- [YOUR OBJECTIVE] Put every line of the material below into a JSON list of strings, one string per line, and leave out the blank lines.

- [SUPPLIED DATA]
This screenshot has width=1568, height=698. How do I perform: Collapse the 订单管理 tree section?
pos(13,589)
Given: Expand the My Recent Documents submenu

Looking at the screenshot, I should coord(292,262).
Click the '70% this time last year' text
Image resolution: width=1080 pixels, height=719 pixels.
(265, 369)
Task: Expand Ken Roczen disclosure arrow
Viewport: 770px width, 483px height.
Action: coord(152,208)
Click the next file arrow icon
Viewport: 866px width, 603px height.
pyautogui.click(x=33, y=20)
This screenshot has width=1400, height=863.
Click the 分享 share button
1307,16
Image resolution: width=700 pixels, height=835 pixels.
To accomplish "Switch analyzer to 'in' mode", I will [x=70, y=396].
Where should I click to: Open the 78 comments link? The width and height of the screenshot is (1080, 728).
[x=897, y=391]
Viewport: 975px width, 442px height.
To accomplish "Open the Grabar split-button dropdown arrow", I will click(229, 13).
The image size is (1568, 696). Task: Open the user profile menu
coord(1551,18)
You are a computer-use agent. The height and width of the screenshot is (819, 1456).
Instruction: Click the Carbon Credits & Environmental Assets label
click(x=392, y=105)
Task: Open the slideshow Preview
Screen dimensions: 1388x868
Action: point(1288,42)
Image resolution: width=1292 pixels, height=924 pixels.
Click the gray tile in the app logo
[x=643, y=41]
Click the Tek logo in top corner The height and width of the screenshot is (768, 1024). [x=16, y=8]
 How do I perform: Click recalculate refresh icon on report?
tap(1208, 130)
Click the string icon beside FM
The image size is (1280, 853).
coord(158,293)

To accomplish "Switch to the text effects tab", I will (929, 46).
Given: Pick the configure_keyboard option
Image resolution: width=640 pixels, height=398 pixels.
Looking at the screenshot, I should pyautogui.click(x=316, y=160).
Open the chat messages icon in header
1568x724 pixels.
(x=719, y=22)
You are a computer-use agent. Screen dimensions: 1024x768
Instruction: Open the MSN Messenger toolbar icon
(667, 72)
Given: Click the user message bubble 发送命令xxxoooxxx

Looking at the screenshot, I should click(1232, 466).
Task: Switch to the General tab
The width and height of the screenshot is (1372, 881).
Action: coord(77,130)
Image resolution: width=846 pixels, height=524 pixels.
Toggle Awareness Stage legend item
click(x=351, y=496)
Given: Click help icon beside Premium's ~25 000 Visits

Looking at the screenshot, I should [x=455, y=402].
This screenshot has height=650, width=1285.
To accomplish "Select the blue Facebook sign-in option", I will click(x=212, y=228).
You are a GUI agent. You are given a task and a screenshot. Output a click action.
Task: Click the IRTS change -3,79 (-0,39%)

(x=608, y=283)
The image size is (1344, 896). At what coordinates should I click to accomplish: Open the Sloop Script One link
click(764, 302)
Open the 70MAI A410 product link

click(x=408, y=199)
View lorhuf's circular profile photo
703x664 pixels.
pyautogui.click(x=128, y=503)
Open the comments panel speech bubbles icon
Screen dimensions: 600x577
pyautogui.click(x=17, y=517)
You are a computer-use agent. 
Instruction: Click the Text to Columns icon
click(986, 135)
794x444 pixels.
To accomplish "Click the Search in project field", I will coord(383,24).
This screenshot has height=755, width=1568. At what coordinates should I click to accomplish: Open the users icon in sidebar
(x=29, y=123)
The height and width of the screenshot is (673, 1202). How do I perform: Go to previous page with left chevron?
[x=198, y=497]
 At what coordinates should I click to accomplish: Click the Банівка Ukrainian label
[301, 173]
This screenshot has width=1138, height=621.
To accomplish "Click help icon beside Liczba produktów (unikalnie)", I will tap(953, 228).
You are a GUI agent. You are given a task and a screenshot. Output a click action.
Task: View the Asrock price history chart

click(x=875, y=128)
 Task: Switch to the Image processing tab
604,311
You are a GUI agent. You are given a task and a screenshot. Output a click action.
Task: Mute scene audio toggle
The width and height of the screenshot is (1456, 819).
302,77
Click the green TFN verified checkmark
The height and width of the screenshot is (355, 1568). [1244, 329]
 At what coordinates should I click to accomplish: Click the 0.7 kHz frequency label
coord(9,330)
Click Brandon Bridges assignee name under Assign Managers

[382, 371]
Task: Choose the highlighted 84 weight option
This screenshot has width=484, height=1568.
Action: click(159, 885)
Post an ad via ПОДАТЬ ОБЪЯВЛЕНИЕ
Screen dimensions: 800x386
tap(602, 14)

- [RESPONSE]
[
  "This screenshot has width=1568, height=698. How do I perform: Collapse the 订单管理 tree section?",
  "pos(13,589)",
  "Given: Expand the My Recent Documents submenu",
  "Looking at the screenshot, I should coord(292,262).",
  "Click the '70% this time last year' text",
  "Image resolution: width=1080 pixels, height=719 pixels.",
  "(265, 369)",
  "Task: Expand Ken Roczen disclosure arrow",
  "Viewport: 770px width, 483px height.",
  "Action: coord(152,208)",
  "Click the next file arrow icon",
  "Viewport: 866px width, 603px height.",
  "pyautogui.click(x=33, y=20)",
  "This screenshot has width=1400, height=863.",
  "Click the 分享 share button",
  "1307,16",
  "Image resolution: width=700 pixels, height=835 pixels.",
  "To accomplish \"Switch analyzer to 'in' mode\", I will [x=70, y=396].",
  "Where should I click to: Open the 78 comments link? The width and height of the screenshot is (1080, 728).",
  "[x=897, y=391]",
  "Viewport: 975px width, 442px height.",
  "To accomplish \"Open the Grabar split-button dropdown arrow\", I will click(229, 13).",
  "The image size is (1568, 696). Task: Open the user profile menu",
  "coord(1551,18)",
  "You are a computer-use agent. The height and width of the screenshot is (819, 1456).",
  "Instruction: Click the Carbon Credits & Environmental Assets label",
  "click(x=392, y=105)",
  "Task: Open the slideshow Preview",
  "Screen dimensions: 1388x868",
  "Action: point(1288,42)",
  "Image resolution: width=1292 pixels, height=924 pixels.",
  "Click the gray tile in the app logo",
  "[x=643, y=41]",
  "Click the Tek logo in top corner The height and width of the screenshot is (768, 1024). [x=16, y=8]",
  " How do I perform: Click recalculate refresh icon on report?",
  "tap(1208, 130)",
  "Click the string icon beside FM",
  "The image size is (1280, 853).",
  "coord(158,293)",
  "To accomplish \"Switch to the text effects tab\", I will (929, 46).",
  "Given: Pick the configure_keyboard option",
  "Image resolution: width=640 pixels, height=398 pixels.",
  "Looking at the screenshot, I should pyautogui.click(x=316, y=160).",
  "Open the chat messages icon in header",
  "1568x724 pixels.",
  "(x=719, y=22)",
  "You are a computer-use agent. Screen dimensions: 1024x768",
  "Instruction: Open the MSN Messenger toolbar icon",
  "(667, 72)",
  "Given: Click the user message bubble 发送命令xxxoooxxx",
  "Looking at the screenshot, I should click(1232, 466).",
  "Task: Switch to the General tab",
  "The width and height of the screenshot is (1372, 881).",
  "Action: coord(77,130)",
  "Image resolution: width=846 pixels, height=524 pixels.",
  "Toggle Awareness Stage legend item",
  "click(x=351, y=496)",
  "Given: Click help icon beside Premium's ~25 000 Visits",
  "Looking at the screenshot, I should [x=455, y=402].",
  "This screenshot has height=650, width=1285.",
  "To accomplish \"Select the blue Facebook sign-in option\", I will click(x=212, y=228).",
  "You are a GUI agent. You are given a task and a screenshot. Output a click action.",
  "Task: Click the IRTS change -3,79 (-0,39%)",
  "(x=608, y=283)",
  "The image size is (1344, 896). At what coordinates should I click to accomplish: Open the Sloop Script One link",
  "click(764, 302)",
  "Open the 70MAI A410 product link",
  "click(x=408, y=199)",
  "View lorhuf's circular profile photo",
  "703x664 pixels.",
  "pyautogui.click(x=128, y=503)",
  "Open the comments panel speech bubbles icon",
  "Screen dimensions: 600x577",
  "pyautogui.click(x=17, y=517)",
  "You are a computer-use agent. ",
  "Instruction: Click the Text to Columns icon",
  "click(986, 135)",
  "794x444 pixels.",
  "To accomplish \"Click the Search in project field\", I will coord(383,24).",
  "This screenshot has height=755, width=1568. At what coordinates should I click to accomplish: Open the users icon in sidebar",
  "(x=29, y=123)",
  "The height and width of the screenshot is (673, 1202). How do I perform: Go to previous page with left chevron?",
  "[x=198, y=497]",
  " At what coordinates should I click to accomplish: Click the Банівка Ukrainian label",
  "[301, 173]",
  "This screenshot has width=1138, height=621.",
  "To accomplish \"Click help icon beside Liczba produktów (unikalnie)\", I will tap(953, 228).",
  "You are a GUI agent. You are given a task and a screenshot. Output a click action.",
  "Task: View the Asrock price history chart",
  "click(x=875, y=128)",
  " Task: Switch to the Image processing tab",
  "604,311",
  "You are a GUI agent. You are given a task and a screenshot. Output a click action.",
  "Task: Mute scene audio toggle",
  "The width and height of the screenshot is (1456, 819).",
  "302,77",
  "Click the green TFN verified checkmark",
  "The height and width of the screenshot is (355, 1568). [1244, 329]",
  " At what coordinates should I click to accomplish: Click the 0.7 kHz frequency label",
  "coord(9,330)",
  "Click Brandon Bridges assignee name under Assign Managers",
  "[382, 371]",
  "Task: Choose the highlighted 84 weight option",
  "This screenshot has width=484, height=1568.",
  "Action: click(159, 885)",
  "Post an ad via ПОДАТЬ ОБЪЯВЛЕНИЕ",
  "Screen dimensions: 800x386",
  "tap(602, 14)"
]